TEXT BLOCK:
As workers at Excellon’s La Platosa Mine in Durango, Mexico, attempted to cast their unionisation votes on the morning of July 5, Excellon allowed four trucks of state police – armed with combat rifles – onto the property, human rights and labour observers reported.

Labour and civil society groups were watching the vote closely, given the history of systematic labour and human rights violations affecting the La Platosa Mine workers and the surrounding community.

‘There must be about two dozen heavily armed state police at the mine site right now,’ reported Ben Davis of the United Steelworkers, one of the observers of the union vote.

After the state police arrived, several dozen men, who appear to be members of a company-controlled union, began intimidating workers.

‘There are now close to 100 of these guys, some carrying sticks, and we just got a report they are blocking the road to keep the second shift of workers from coming in to vote,’ Davis said.

Mexican federal police, also heavily armed, arrived at the mine site shortly before noon (Eastern time), Davis said.

The workers at Excellon’s La Platosa Mine are voting to select a union to represent them and administer a collective bargaining agreement with Excellon subsidiary Servicios Mineros San Pedro S.A. de C.V.

Three unions are on the ballot for today’s vote, including Section 309 of Mexico’s National Union of Mine, Metal and Steelworkers, or Los Mineros. The other two organisations are regarded by labour experts in Canada and the US as company-controlled unions.

Since the mineworkers affiliated to Los Mineros in 2010, they have suffered oppression, intimidation and unfair dismissals intended to stop the organising process and prevent true union representation that would defend their rights.

Section 309 of Los Mineros held a legal work stoppage at the La Platosa Mine on July 23, 2011, to try to force the company to sign a contract.

On August 18, 2011, in the presence of Durango state government officials, Excellon agreed to recognise the existence of the union and to sign a contract. Despite this agreement, the company then signed a contract with the ‘Adolfo Lopez Mateos’ union, regarded as a company union, without the knowledge of mine workers.

North American labour and civil society groups will be watching closely to see if Canadian mining company Excellon Resources allows workers at its silver mine in Mexico to have a free and democratic vote to join a union.

The vote took place within a context of systematic labour and human rights violations affecting the La Platosa Mine workers and the surrounding community.

Since they affiliated to Mexico’s National Union of Mine, Metal and Steelworkers (Los Mineros) in 2010, the workers have suffered oppression, intimidation and unfair dismissals intended to stop the organising process and prevent true union representation that would defend their rights.

SOURCE DATA:
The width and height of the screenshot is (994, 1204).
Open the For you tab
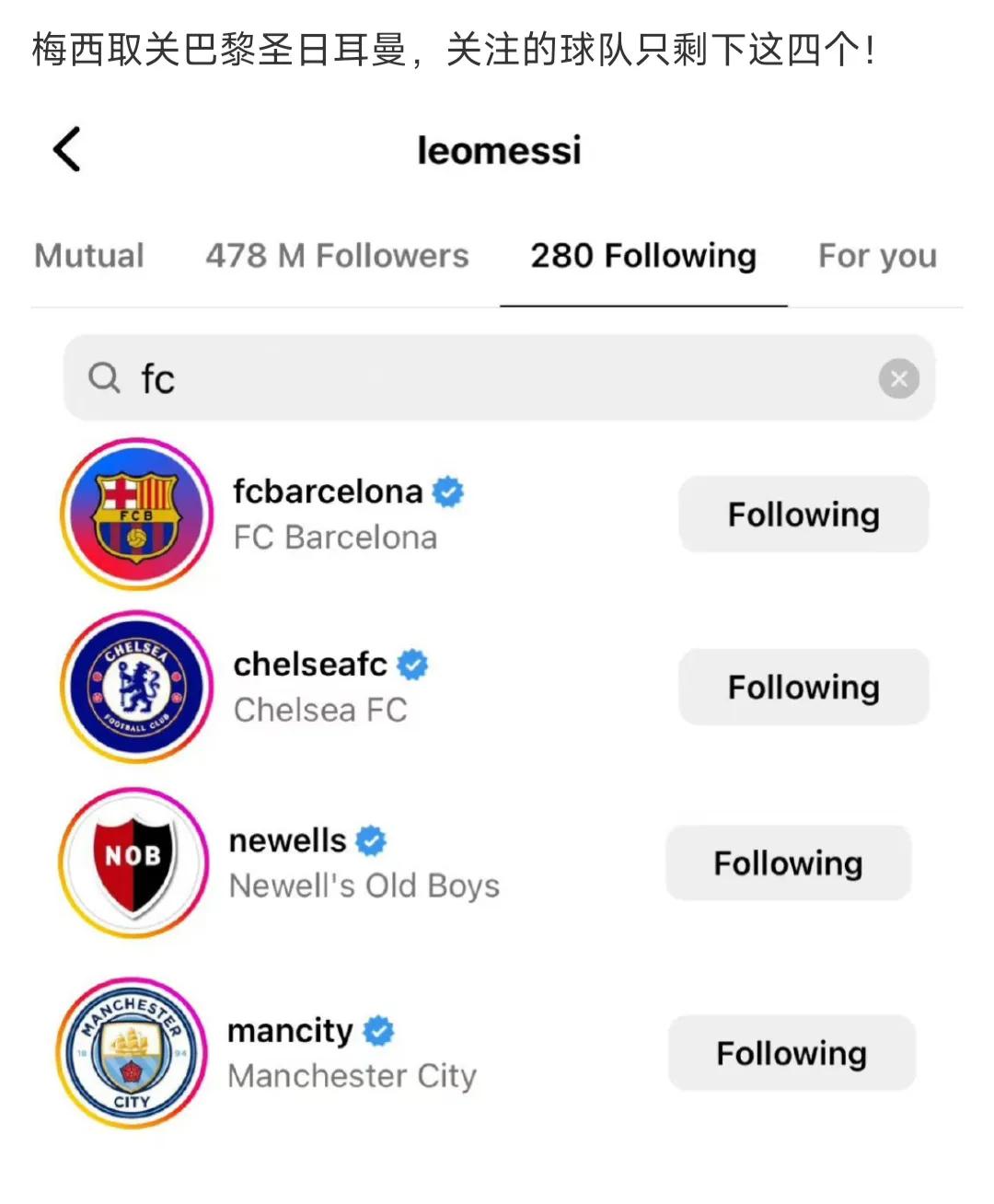click(878, 255)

WHAT IS NEEDED: Summarize the report on the union vote at the La Platosa Mine in three sentences.

OUTPUT OF THE EXERCISE: On the morning of July 5, as workers at Excellon's La Platosa Mine in Durango, Mexico, tried to cast their votes on union representation, the company allowed four trucks of state police armed with combat rifles onto the property, and heavily armed federal police arrived shortly before noon. After the state police came, men who appear to belong to a company-controlled union began intimidating workers, and an observer reported that they were blocking the road to keep the second shift from coming in to vote. Section 309 of Los Mineros was one of three unions on the ballot, and since affiliating with Los Mineros in 2010 the workers have faced oppression, intimidation and unfair dismissals, including the company's signing a contract with a union regarded as a company union after agreeing in 2011 to recognize the union.